Plenty of competition on the offensive line
While many have gotten their fair share of starting experience in pass protection last season, that has equally opened up the door for added competition for similar roles this spring. Miami’s veteran offensive tackles have had to demonstrate continuous improvement from the get-go, having allowed 30 total sacks — vividly manifested on the road at Clemson on Oct. 10 — last season.
“I feel like for the most part, the biggest thing was for us to all be together,” offensive lineman Zion Nelson said. “Two years ago, we weren’t really there yet, we’ve gotten closer, but I still feel like we could be better. I’ve had Jalen Rivers and I’ve also had Jakai Clark next to me, like I said the competition this year is really high, so we’re really switching that out.”
Nelson said that he had recently benched 375 pounds, increasing his frame to 315 pounds from 244 since his arrival on campus, and has slimmed down to approximately 16 percent body fat.
The rising junior remains content with his physical progression, though acknowledged how he has a long way to go from a dominance standpoint on the field.

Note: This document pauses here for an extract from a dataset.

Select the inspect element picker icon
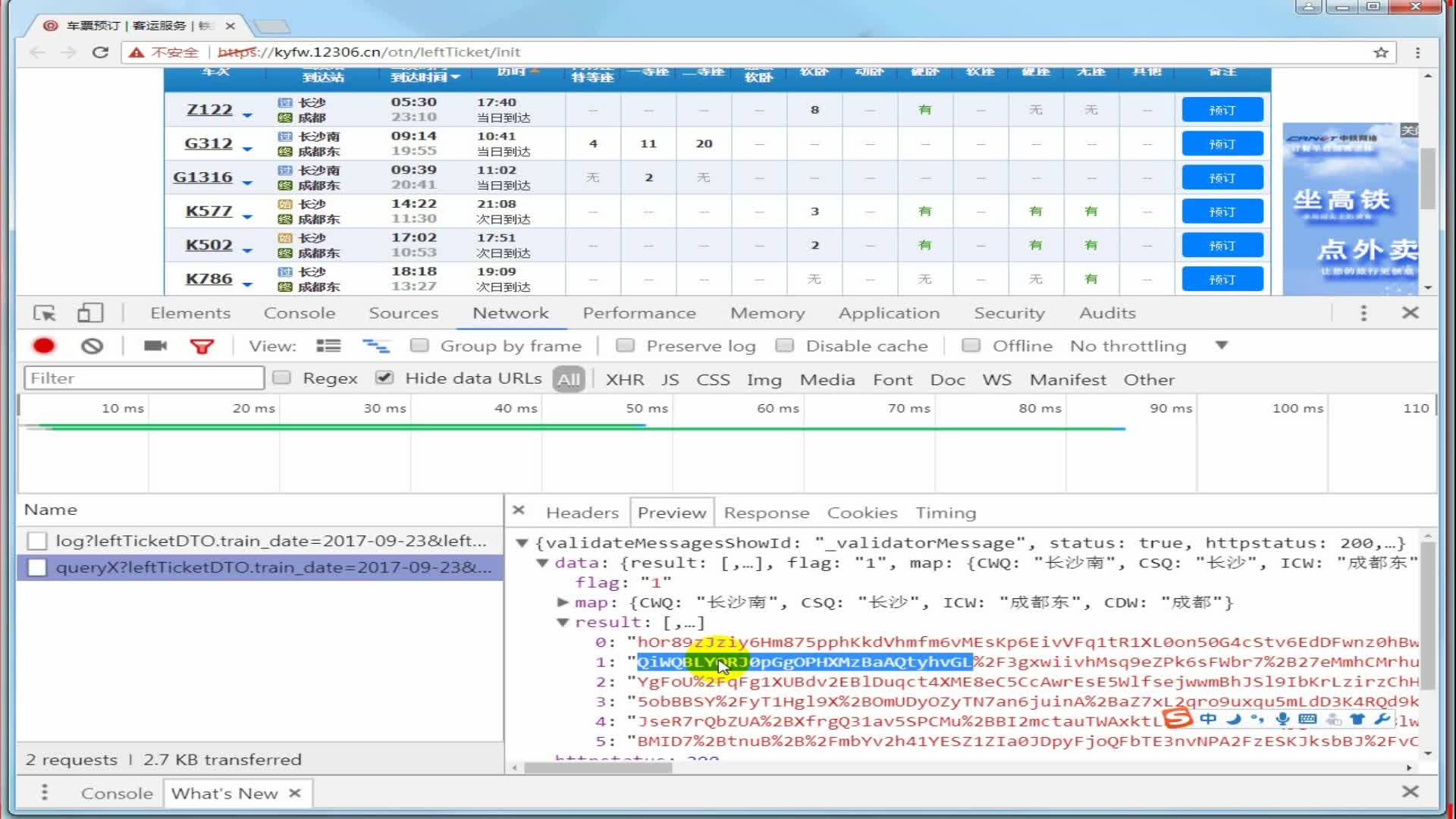 click(44, 313)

Offensive line coach Garin Justice has given Nelson and the rest of the offensive line a spark to keep on building off last year’s momentum.
“Last year, I feel like we started off with the little things,” said Nelson on the team’s immense shift in offensive approach. “There were a lot of smaller things that we needed to fix before we could move onto the next step.”

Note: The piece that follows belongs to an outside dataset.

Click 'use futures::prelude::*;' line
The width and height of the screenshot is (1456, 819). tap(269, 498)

Change is sometimes good, even on defense
Miami has been forced to adjust defensively with former defensive ends Quincy Roche and Jaelan Phillips having left for the NFL Draft. Those departures, while almost devastating, have not resulted in hopelessness for Diaz, who will likely harp on Johnson, another Miami native, as well as Jahfari Harvey.
Harvey was another Miami player who revealed he got into much better shape in the offseason. The sophomore revealed he gained 6.5 pounds of muscle while trimming his body fat to an impressive 4 percent.
“They play differently but they’re still very good,” Nelson said. “We got Jahfari, he’s very quick, very fast off the edge. I haven’t really played a lot against Deandre.”
“We all got to be on the same page, and we all got to work together and move together,” redshirt senior striker Gilbert Frierson said. “We got the young guys, they’re working, got a lot to improve on. The third practice out there, they’re getting along with the program, getting used to how our practice is going, and it’s a good thing all the linebackers came back. Everybody’s experienced, everybody’s been out there in big games, so it should be a wide awakening.”
The Canes will pick back up with practice on Tuesday, March 23.
Nicholas Marino and Wyatt Kopelman reported this story.